**Action item:** The output should be all lines of the entries below in which the word "Task" occurs.

**Entries provided:**
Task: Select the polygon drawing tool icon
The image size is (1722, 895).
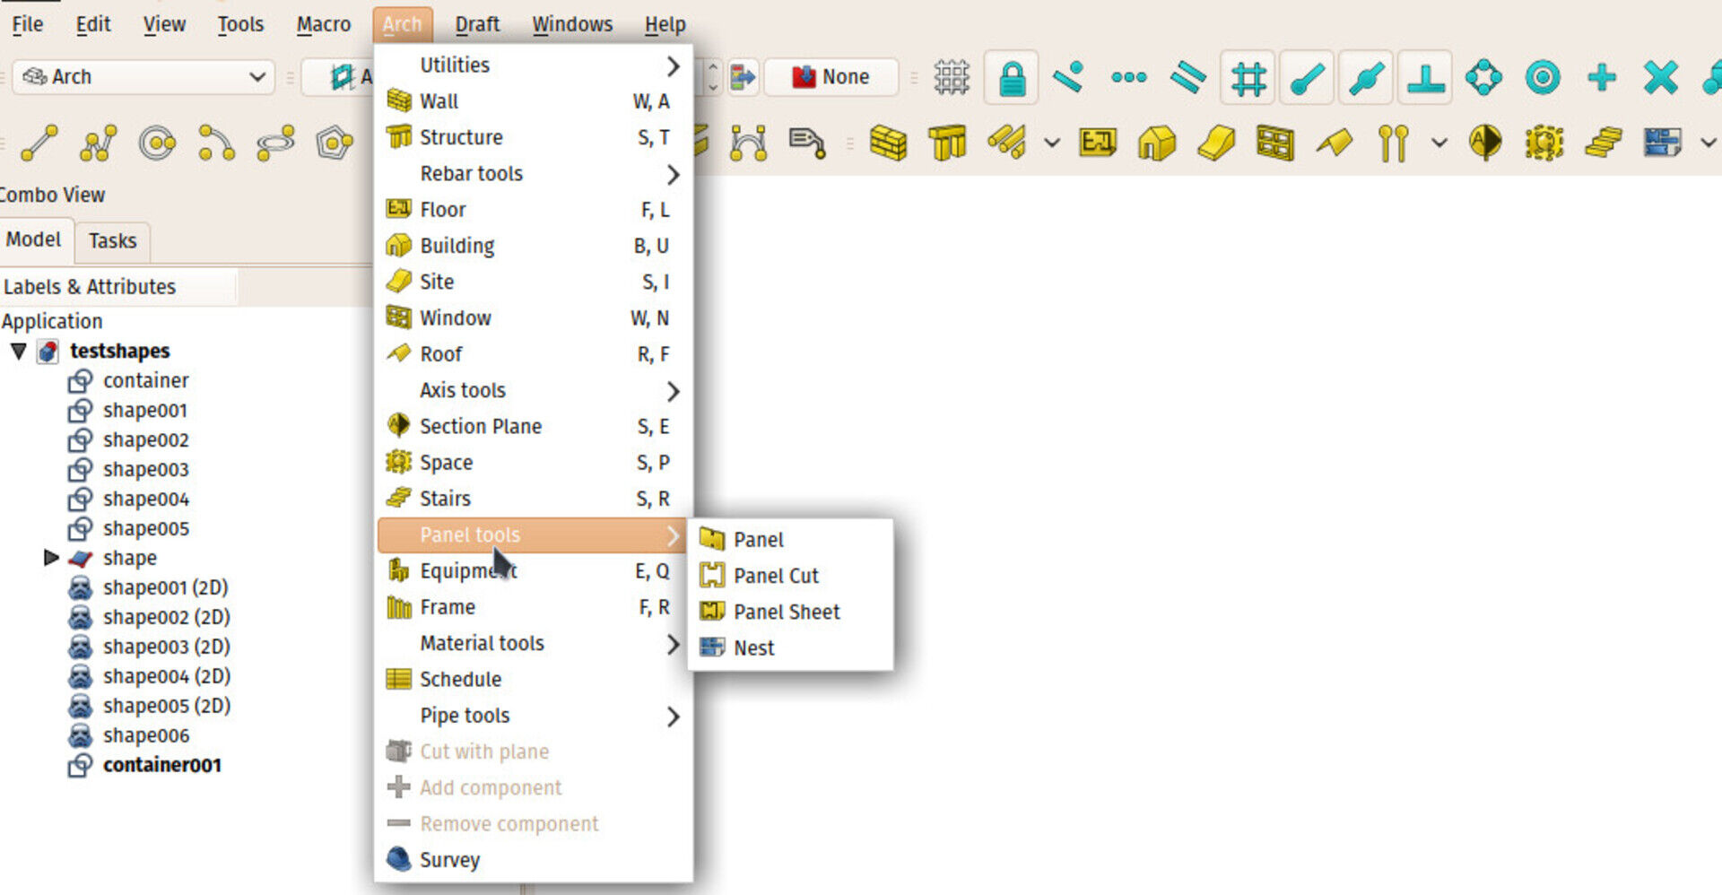Action: click(x=334, y=143)
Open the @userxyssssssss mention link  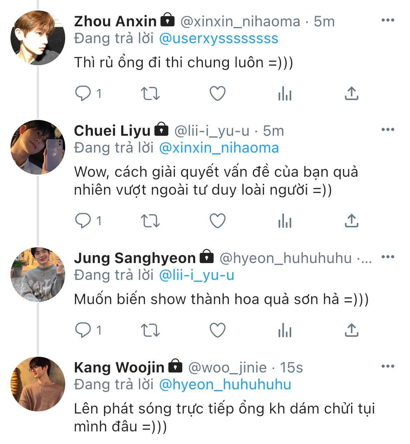[219, 39]
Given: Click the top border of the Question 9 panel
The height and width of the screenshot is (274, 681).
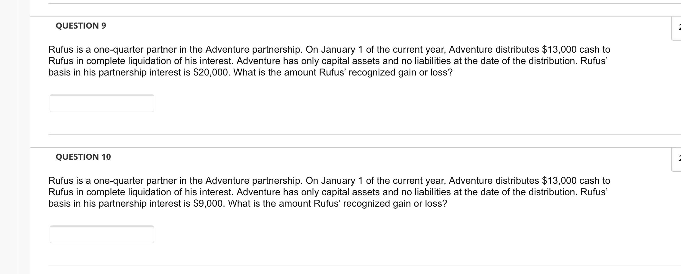Looking at the screenshot, I should tap(331, 16).
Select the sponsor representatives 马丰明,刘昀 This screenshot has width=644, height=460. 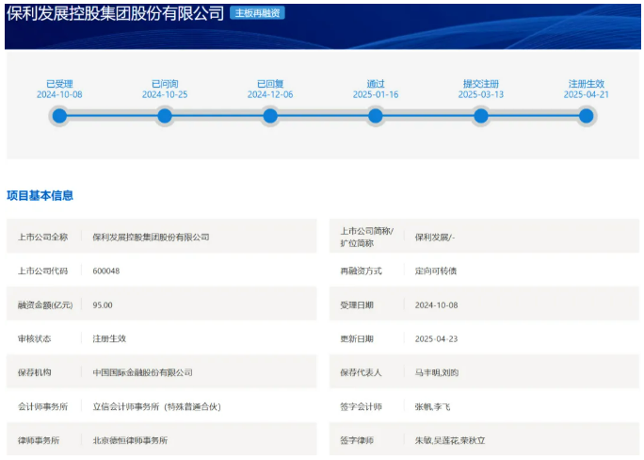(439, 372)
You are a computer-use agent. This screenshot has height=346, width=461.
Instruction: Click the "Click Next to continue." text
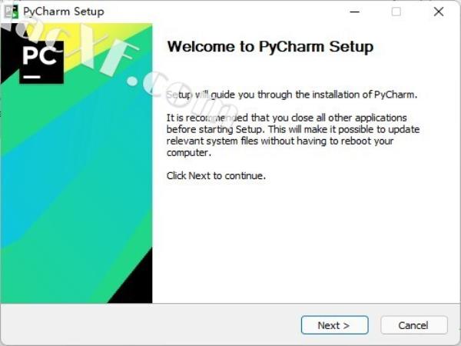(216, 175)
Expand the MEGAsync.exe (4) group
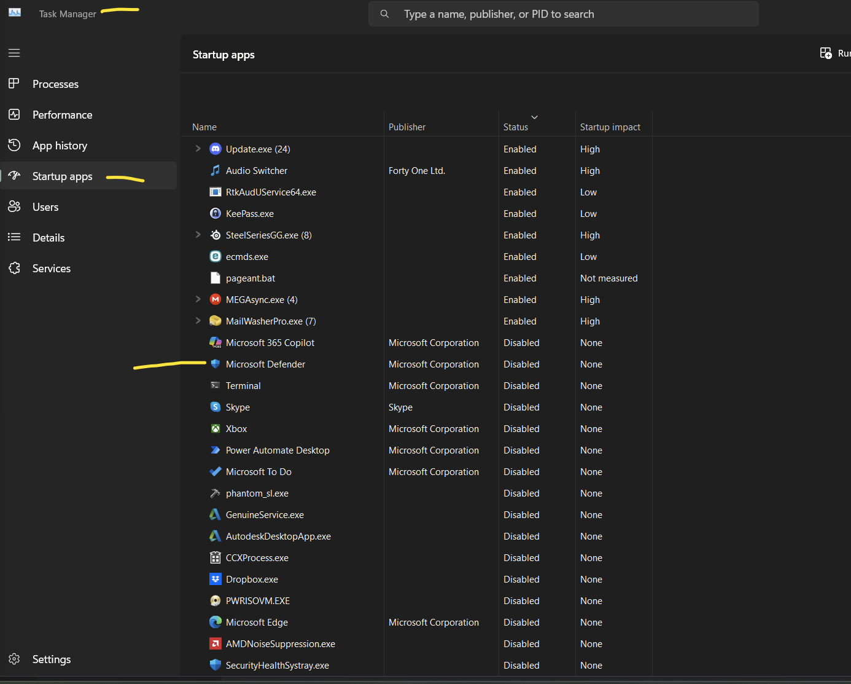The width and height of the screenshot is (851, 684). (198, 299)
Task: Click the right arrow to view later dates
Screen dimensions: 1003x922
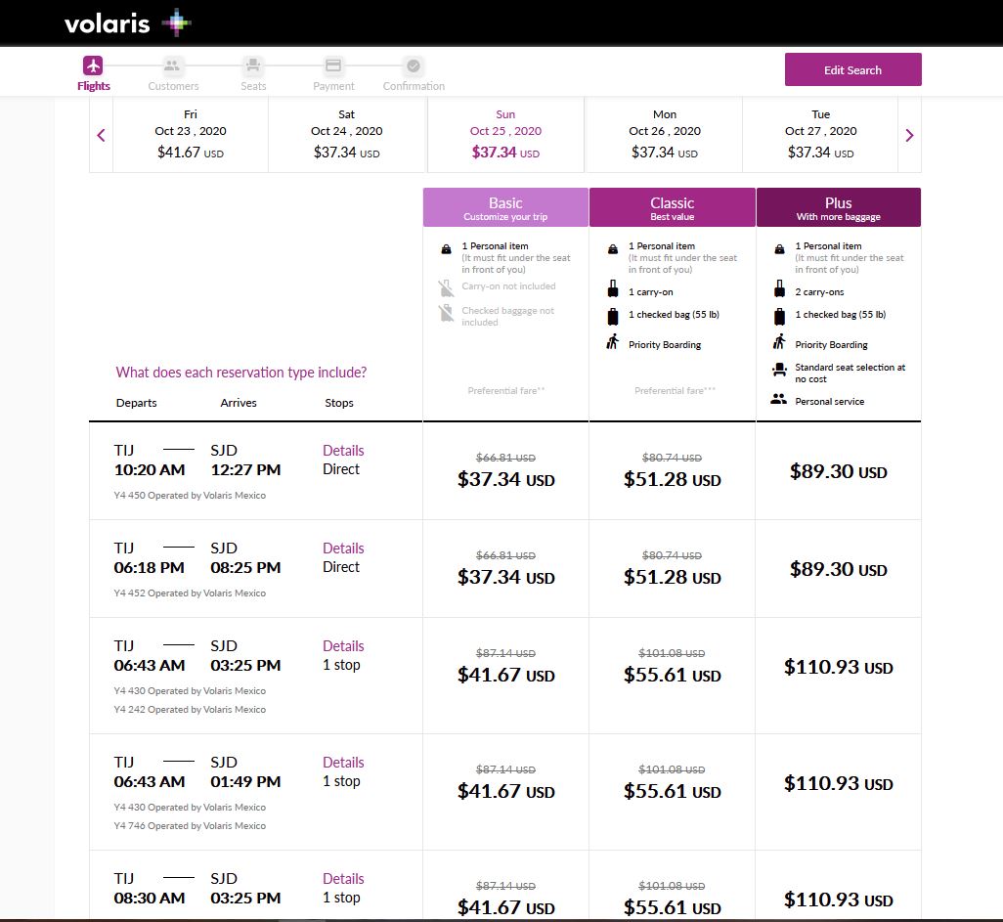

**Response area:**
Task: Select the polygon drawing tool icon
Task: Click the right arrow to view later dates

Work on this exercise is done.